Low T3 syndrome as a predictor of poor prognosis in chronic lymphocytic leukemia.
march 2018

Abstract

Low triiodothyronine (T3) state is associated with poor prognosis in critical acute and prolonged illness.

However, the information on thyroid dysfunction and cancer is limited.

The aim of our study was to evaluate the prognostic value of low T3 syndrome in chronic lymphocytic leukemia (CLL).

Two hundred and fifty-eight patients with detailed thyroid hormone profile at CLL diagnosis were enrolled.

Low T3 syndrome was defined by low free T3 (FT3) level accompanied by normal-to-low free tetraiodothyronine (FT4) and thyroid-stimulating hormone (TSH) levels.

A propensity score-matched method was performed to balance the baseline characteristics.
Multivariate Cox regression analyses screened the independent prognostic factors related to time-to-first-treatment (TTFT) and cancer-specific survival (CSS).
Area under the curve (AUC) assessed the predictive accuracy of CLL-International Prognostic Index (IPI) together with low T3 syndrome.

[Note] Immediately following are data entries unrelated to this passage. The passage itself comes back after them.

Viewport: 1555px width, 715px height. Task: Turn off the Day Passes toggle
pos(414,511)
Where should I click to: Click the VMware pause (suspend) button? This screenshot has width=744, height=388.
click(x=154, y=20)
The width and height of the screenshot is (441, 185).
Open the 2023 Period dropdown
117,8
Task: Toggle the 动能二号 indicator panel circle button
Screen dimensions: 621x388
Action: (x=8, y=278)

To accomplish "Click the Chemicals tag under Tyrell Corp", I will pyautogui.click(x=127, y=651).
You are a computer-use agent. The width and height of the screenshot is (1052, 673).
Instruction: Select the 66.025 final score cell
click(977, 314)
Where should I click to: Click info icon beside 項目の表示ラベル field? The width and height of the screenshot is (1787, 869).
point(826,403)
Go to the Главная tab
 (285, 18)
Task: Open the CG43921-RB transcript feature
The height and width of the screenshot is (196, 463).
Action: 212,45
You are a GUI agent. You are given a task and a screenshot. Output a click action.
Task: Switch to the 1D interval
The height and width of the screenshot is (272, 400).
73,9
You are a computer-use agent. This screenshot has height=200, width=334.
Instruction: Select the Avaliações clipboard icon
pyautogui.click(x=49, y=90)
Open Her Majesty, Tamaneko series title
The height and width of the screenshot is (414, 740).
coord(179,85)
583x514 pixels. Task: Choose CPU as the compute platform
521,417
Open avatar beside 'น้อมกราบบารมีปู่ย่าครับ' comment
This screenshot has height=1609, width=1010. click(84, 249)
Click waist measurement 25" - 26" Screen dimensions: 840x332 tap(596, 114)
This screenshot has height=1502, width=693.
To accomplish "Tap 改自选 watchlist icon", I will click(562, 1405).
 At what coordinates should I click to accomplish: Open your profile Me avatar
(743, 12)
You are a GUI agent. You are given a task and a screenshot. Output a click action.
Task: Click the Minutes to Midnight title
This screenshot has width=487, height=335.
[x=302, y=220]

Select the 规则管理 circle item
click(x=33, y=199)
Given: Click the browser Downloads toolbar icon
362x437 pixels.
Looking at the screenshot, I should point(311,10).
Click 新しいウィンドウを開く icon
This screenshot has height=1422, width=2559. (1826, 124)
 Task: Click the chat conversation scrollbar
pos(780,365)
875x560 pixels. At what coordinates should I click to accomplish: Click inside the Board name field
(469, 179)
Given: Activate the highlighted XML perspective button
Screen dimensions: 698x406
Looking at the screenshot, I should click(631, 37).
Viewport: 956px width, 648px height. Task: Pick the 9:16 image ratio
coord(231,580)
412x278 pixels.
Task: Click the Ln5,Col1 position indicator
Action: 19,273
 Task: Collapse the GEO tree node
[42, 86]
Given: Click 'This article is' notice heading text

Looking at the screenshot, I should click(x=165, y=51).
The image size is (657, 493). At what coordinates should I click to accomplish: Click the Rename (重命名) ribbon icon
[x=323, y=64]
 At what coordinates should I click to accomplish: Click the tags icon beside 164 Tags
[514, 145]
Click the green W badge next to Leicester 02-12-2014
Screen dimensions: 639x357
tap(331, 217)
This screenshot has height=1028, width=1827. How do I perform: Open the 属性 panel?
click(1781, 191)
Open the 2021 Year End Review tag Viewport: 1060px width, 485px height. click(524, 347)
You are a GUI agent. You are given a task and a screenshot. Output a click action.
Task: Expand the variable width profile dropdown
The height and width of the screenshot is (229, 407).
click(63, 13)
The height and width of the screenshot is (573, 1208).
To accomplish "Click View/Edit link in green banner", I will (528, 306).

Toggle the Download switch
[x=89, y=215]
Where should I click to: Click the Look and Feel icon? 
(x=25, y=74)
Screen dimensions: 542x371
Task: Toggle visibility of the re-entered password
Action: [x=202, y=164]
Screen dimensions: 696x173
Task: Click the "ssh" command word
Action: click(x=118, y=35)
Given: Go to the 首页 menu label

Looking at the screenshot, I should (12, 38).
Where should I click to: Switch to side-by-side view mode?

The results showed that 37 (14.34%) patients had low T3 syndrome, which was significantly associated with unfavorable TTFT and CSS in the propensity-matched cohort, and it was an independent prognostic indicator for both TTFT and CSS.

Serum FT3 level was positively related to protein metabolism and anemia, and inversely related to inflammatory state.

Patients with only low FT3 demonstrated better survival than those with synchronously low FT3 and FT4, while those with synchronously low FT3, FT4 and TSH had the worst clinical outcome.

Low T3 syndrome together with CLL-IPI had larger AUCs compared with CLL-IPI alone in TTFT and CSS prediction.

In conclusion, low T3 syndrome may be a good candidate for predicting prognosis in future clinical practice of CLL.